Magnitude 6 earthquake (21 May 1382)

The 1382 Dover Straits earthquake occurred at 15:00 on 21 May. It had an estimated magnitude of 6.0 and a maximum felt intensity of VII–VIII on the Mercalli intensity scale. Based on contemporary reports of damage, the epicentre is thought to have been in the Strait of Dover. The earthquake caused widespread damage in south-eastern England and in the Low Countries. The earthquake interrupted a synod in London that convened in part to examine the religious writings of John Wycliffe, which became known as the Earthquake Synod.

==Geology==
The geological structure of the eastern part of the English Channel is dominated by the WNW-ESE trending boundary between rocks deformed by the Variscan orogeny and the more stable London-Brabant Massif, known as the Northern Variscan Thrust Front. The London-Brabant Massif has been the proposed location for several historical earthquakes, including the event in 1382.

==Earthquake==
The magnitude of this event has been estimated using the distribution of felt intensities. Musson in 2008 gave a magnitude of 5.8 , while Camelbeek et al. 2007 gave 6.0 .

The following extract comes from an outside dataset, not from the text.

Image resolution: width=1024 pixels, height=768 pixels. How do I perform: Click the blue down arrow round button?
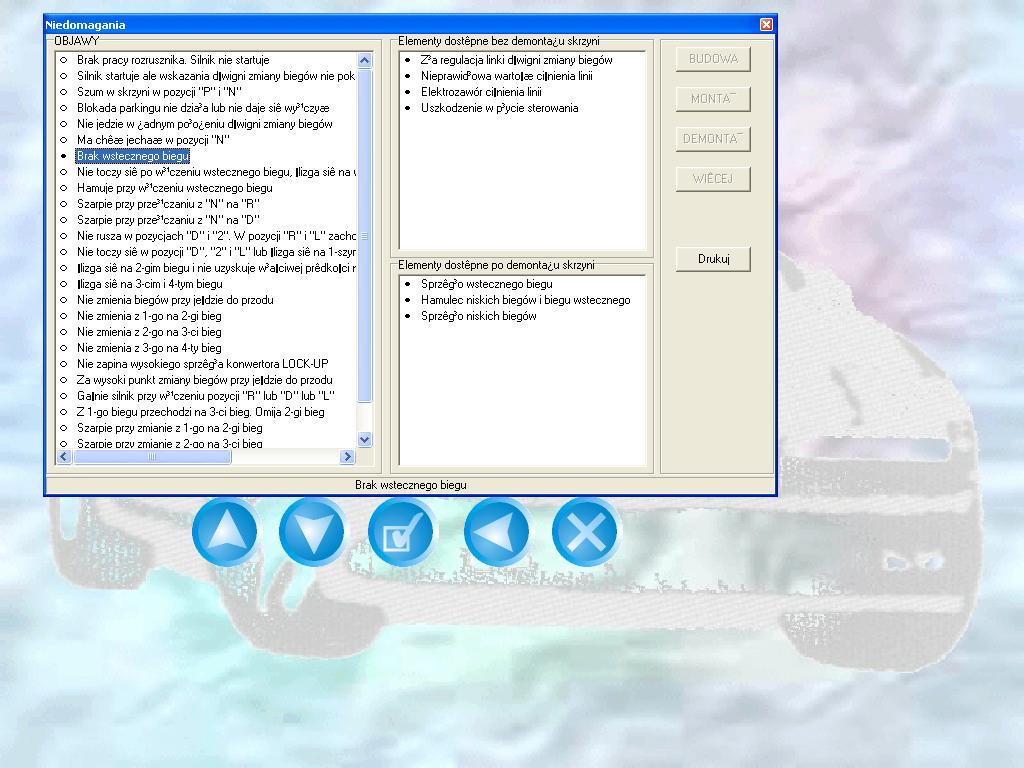(313, 532)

The epicentral location has also been estimated from the distribution of felt intensities. A location in the middle of the Dover Straits, somewhat to the north-east of the similar 1580 Dover Straits earthquake is preferred.

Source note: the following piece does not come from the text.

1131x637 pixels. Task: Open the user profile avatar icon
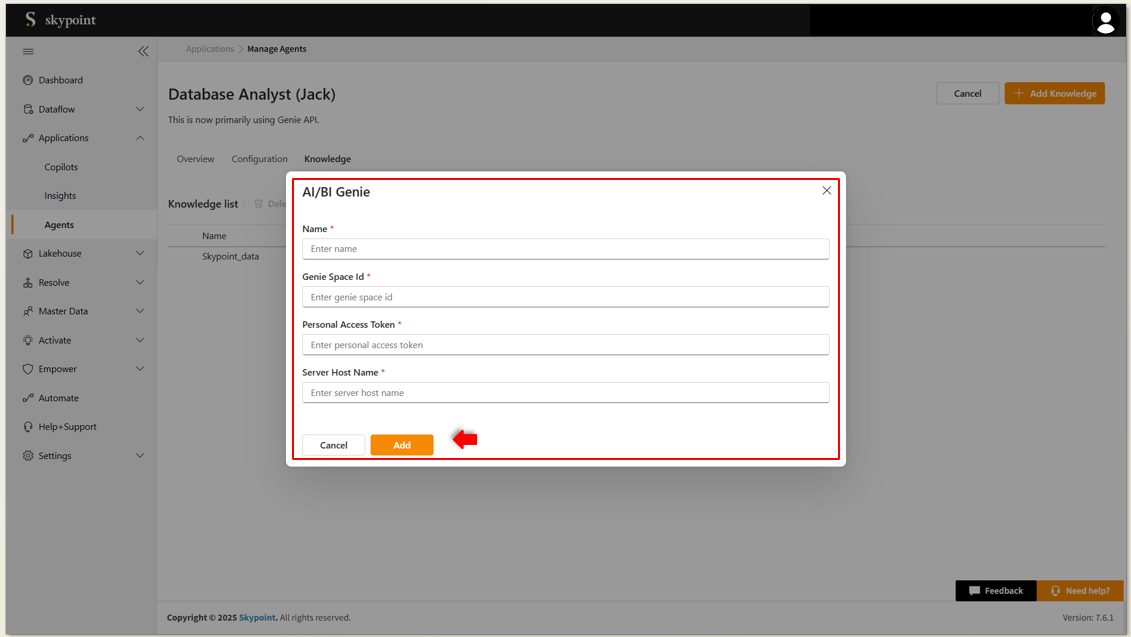[x=1105, y=22]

There were significant aftershocks on 23 and 24 May, the latter being the strongest recorded. The 24 May aftershock was also described as a "waterquake" affecting anchored ships.

==Damage==
In England, the most severe damage was recorded in Canterbury, particularly to St Augustine's Abbey and Canterbury Cathedral, where the bell-tower was destroyed. The manor house and church at Hollingbourne, Kent were also badly damaged. This has been used to estimate intensity in the range VII–VIII. In London there was damage to St Paul's Cathedral and Westminster Abbey with an estimated intensity of VI–VII.

In the Low Countries damage was reported in Ypres, Bruges, Liège and Ghent.

There is no known record of any casualties associated with this event.

==Earthquake synod==

William Courtenay, the Archbishop of Canterbury convened a synod that met in Blackfriars, in London on the day of the earthquake. The synod was intended to consider the challenges to the church by the group of thinkers that became known as the Lollards, particularly the writings of John Wycliffe. During the deliberations the monastery was shaken by the earthquake, but Courtenay turned it to his advantage saying:
"This earthquake portends the purging of the kingdom from heresies. For as there are shut up in the bowels of the earth many noxious spirits, which are expelled in an earthquake, and so the earth is cleansed, but not without great violence: so there are many heresies shut up in the hearts of reprobate men, but by the condemnation of them the kingdom is to be cleansed, but not without irksomeness and great commotion."
The court found ten of Wycliffe's propositions to be heretical and another six erroneous, allowing Lollards to be prosecuted and executed.